C’est ça. Le problème vient du fait que les entreprises multinationales sont régies par des lois fiscales élaborées dans un monde qui n’était pas globalisé. Mais sur le fond, la solution est simple: il faut, pour les entreprises, repenser la fiscalité en fonction du lieu de consommation et des bassins de clients. Ça, c’est facile à localiser. Si une entreprise vend beaucoup à tel endroit, elle y réalise beaucoup de profits et devrait en théorie y payer beaucoup plus d’impôts.

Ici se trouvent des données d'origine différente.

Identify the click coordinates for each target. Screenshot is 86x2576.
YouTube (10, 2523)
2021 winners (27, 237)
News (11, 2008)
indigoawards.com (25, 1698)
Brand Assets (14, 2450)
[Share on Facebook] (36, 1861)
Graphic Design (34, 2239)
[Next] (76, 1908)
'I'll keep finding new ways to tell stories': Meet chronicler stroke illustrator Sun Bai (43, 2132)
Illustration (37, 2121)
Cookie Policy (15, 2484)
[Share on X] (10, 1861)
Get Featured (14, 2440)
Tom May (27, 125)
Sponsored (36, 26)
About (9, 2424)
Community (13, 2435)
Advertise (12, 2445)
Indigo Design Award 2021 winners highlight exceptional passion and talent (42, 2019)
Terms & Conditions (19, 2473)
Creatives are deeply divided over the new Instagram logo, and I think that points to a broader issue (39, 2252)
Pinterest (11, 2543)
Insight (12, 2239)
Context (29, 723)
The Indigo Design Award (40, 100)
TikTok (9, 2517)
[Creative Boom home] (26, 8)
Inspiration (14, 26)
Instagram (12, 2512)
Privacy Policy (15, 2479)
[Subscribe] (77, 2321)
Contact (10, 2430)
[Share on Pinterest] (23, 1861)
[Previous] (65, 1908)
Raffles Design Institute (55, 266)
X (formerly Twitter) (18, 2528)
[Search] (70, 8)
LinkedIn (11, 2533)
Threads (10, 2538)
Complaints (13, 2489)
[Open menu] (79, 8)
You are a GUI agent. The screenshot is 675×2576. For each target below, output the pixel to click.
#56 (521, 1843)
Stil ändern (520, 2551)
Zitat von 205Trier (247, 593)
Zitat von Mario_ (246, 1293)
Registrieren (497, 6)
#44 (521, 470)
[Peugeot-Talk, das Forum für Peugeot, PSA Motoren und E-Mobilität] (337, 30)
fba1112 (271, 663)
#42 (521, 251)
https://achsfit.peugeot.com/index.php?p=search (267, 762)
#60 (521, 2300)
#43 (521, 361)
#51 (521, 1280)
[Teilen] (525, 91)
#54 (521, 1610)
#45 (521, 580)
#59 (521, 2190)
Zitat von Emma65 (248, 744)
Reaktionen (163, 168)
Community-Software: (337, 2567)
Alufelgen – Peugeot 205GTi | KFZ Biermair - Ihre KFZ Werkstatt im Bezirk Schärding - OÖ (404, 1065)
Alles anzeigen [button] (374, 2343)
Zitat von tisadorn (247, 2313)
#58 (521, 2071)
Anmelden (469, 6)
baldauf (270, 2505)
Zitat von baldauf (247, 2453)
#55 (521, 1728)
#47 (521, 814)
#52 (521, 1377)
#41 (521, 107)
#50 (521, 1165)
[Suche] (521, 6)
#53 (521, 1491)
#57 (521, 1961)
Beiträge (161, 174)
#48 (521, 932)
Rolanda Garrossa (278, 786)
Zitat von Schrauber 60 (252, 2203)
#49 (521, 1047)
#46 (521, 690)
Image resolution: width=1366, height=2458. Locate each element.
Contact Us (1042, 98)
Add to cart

On parlait de la réputation fiscale de la Suisse. Mais les États-Unis rechignent toujours à appliquer de nombreuses règles, dont l’échange automatique d’informations. En clair: vous avez tué le paradis fiscal suisse, mais le paradis fiscal américain survit. On pourrait aussi parler de Dubaï…
Il est vrai que les États-Unis n’ont pas fait complètement le ménage dans leur législation, essentiellement pour des raisons constitutionnelles entre le gouvernement fédéral et les États fédérés. Ils doivent faire des progrès sur l’identification des bénéficiaires des trusts, etc. Mais attention: depuis 2016, même l’État du Delaware (ndlr: celui de Joe Biden), bien connu pour ses facilités fiscales et ses sociétés «boîte aux lettres», doit fournir des informations. Quant aux fraudeurs, ils sont prévenus: si l’administration fiscale américaine leur tombe dessus, ils passent par la case prison. C’est toute de même très dissuasif. Du côté des Émirats, attention là aussi aux clichés trop réducteurs. Leurs autorités sont en train de bouger sur l’impôt minimum mondial. Dubaï n’est plus un trou noir.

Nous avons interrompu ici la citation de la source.